Friday 26 June 2009

A Week On

It has been a week since staff were no longer required to be in school, and I have been there every day except Wednesday when I went to Windsor with Chloe! Are you mad, someone said to me when I told them and no, I'm not. I have spent this week completely reorganizing the library and sorting through. It has been very hard work but the library is beginning to look really good. I will try to take photographs but since I don't have any before photos, it probably wouldn't mean anything to anyone but me...I may do it anyway!

Thursday 18 June 2009

The last day

The last day is not today, it's tomorrow. However, I thought I'd make some pre-event comments. For most of the staff tomorrow will be their last day with our head of school. You can already feel a loosening of the bonds. It's rather exciting but there is also an air of disbelief. Perhaps we will all get excited about this and she will will suddenly jump up and say, " Gottcha!" So, I don't imagine that people will be overly demonstrative until a lot later. They haven't found a replacement for her yet so isn't it conceivable that she will be asked to stay on for one more year. There is a president for this.

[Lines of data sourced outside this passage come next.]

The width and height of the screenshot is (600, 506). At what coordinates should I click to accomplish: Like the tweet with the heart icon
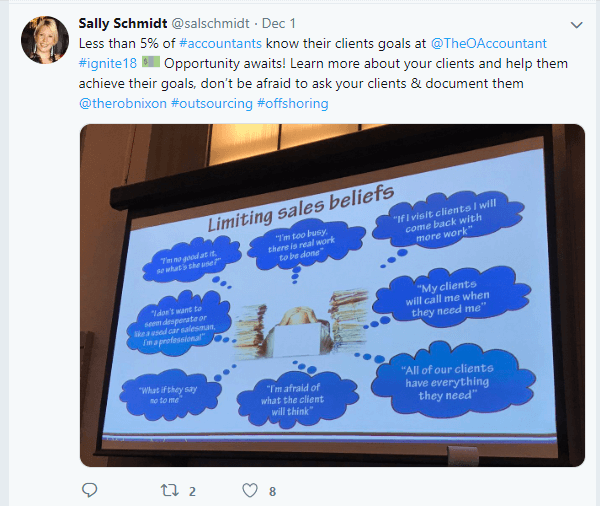(x=250, y=490)
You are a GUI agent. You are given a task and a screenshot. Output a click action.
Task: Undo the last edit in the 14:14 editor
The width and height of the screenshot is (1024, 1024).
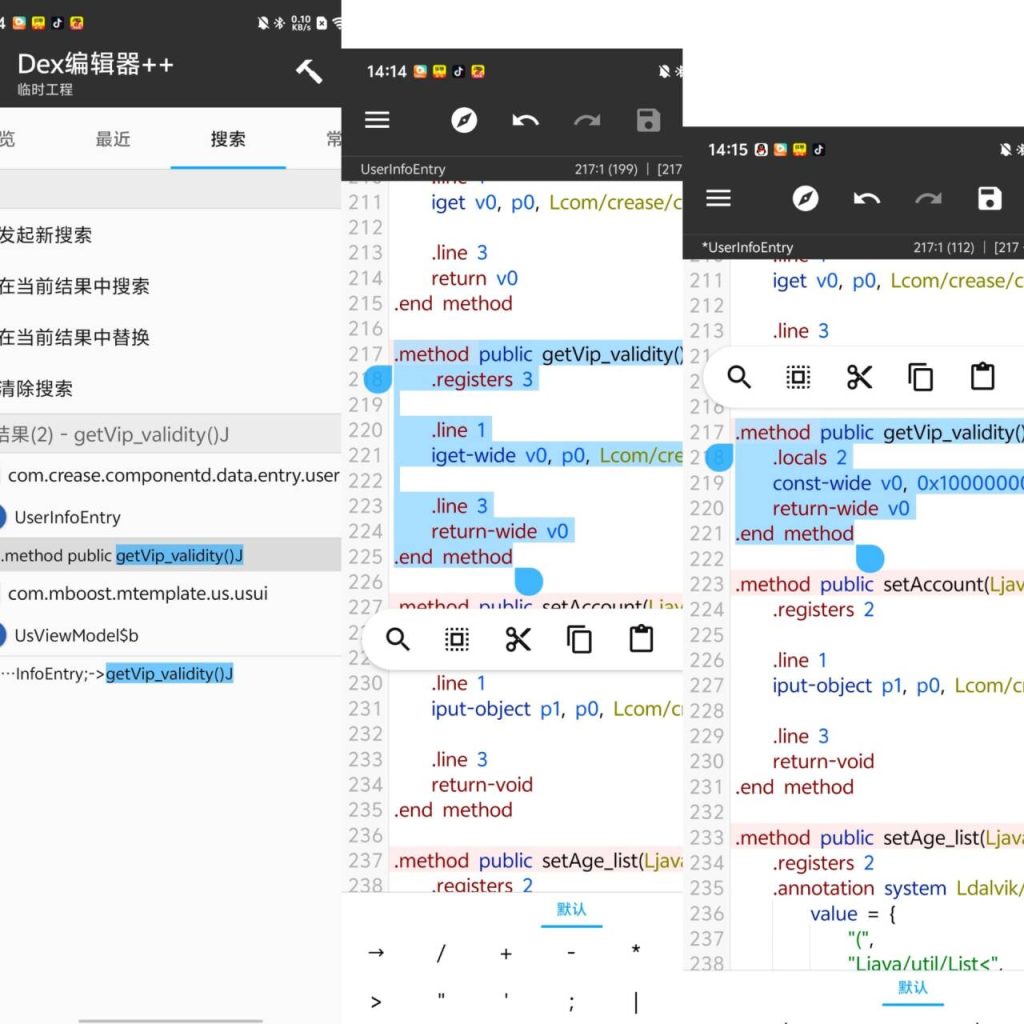click(x=525, y=121)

I have been organizing a tea for those staff members who were retiring this year: the school receptionist, a chemistry teacher, a special needs support teacher and one of the librarians. Within days of sending out the invitations, circulating cards to be signed and collecting money, the chemistry teacher had been asked to delay her retirement for one more year. What to do? Well I told her that this was it for retirement parties and that she wouldn't get one next year. That was fine with her and we went ahead with our plans. Today, just hours before the tea, I heard that the special needs teacher had also been asked to put off her retirement because her replacement had decided not to come. Do you see why I think that Moyra may still come back?

The anticipation that she might make such an announcement could almost convince me to go to the end of year barbecue. No, not really! Nothing could convince me to do that. While insincerity, hypocrisy and the smell of burnt burgers and chicken fill the air, I will be sipping pimms and eating lunch on the banks of the Thames with a few like-minded friends.

Sunday 14 June 2009

Forgiveness

My head of school is leaving. She is quite the most despicable person I have ever met. For whatever reason, she hurts people. So many people have been damaged by her that there must be a huge cloud of negative karma hanging over the school. Alas!

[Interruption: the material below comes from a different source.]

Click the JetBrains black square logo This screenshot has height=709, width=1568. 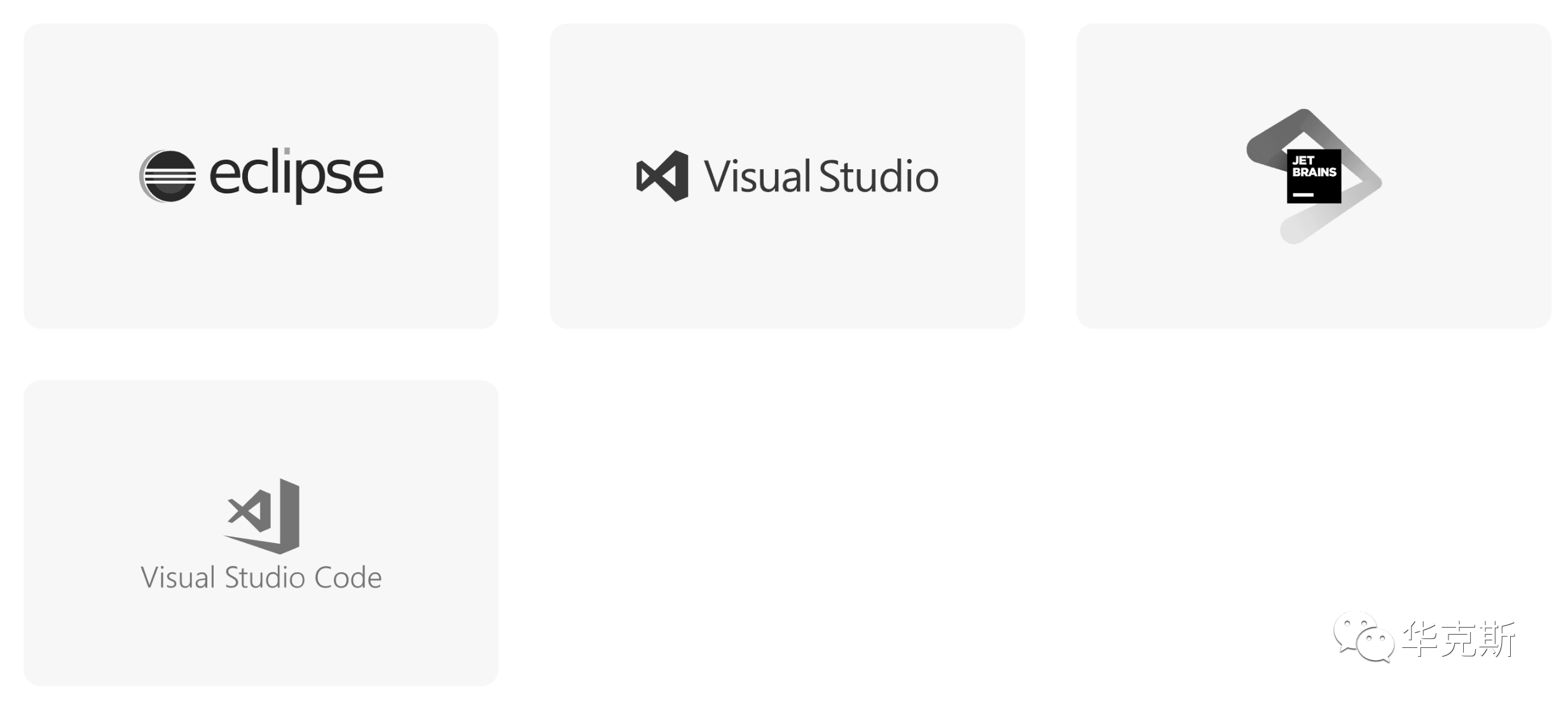point(1314,176)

What is truly amazing in the lead up to her departure, is the number of people who, having openly talked about how much they dislike her, are now writing touching best wishes in her farewell card. So, my question for today is two-fold. Is this hypocrisy or or have they forgiven her. If forgiveness is involved, why do I find it so hard to believe?

I'm not going into a religious or philosophical discussion of forgiveness. However, I will say that I don't think I have forgiven her for what she has done to so many. Then again, perhaps I have, since I no longer feel angry towards her. It might have something to do with the writing of my murder mystery. In it I had a character based on her who I killed her off at the beginning and then spent the rest of the novel trying to decide who of many might have killed her. I certainly felt a lot better after the first 5 chapters. One day I might finish it off.

What does this say about me? I'm trying to work that one out!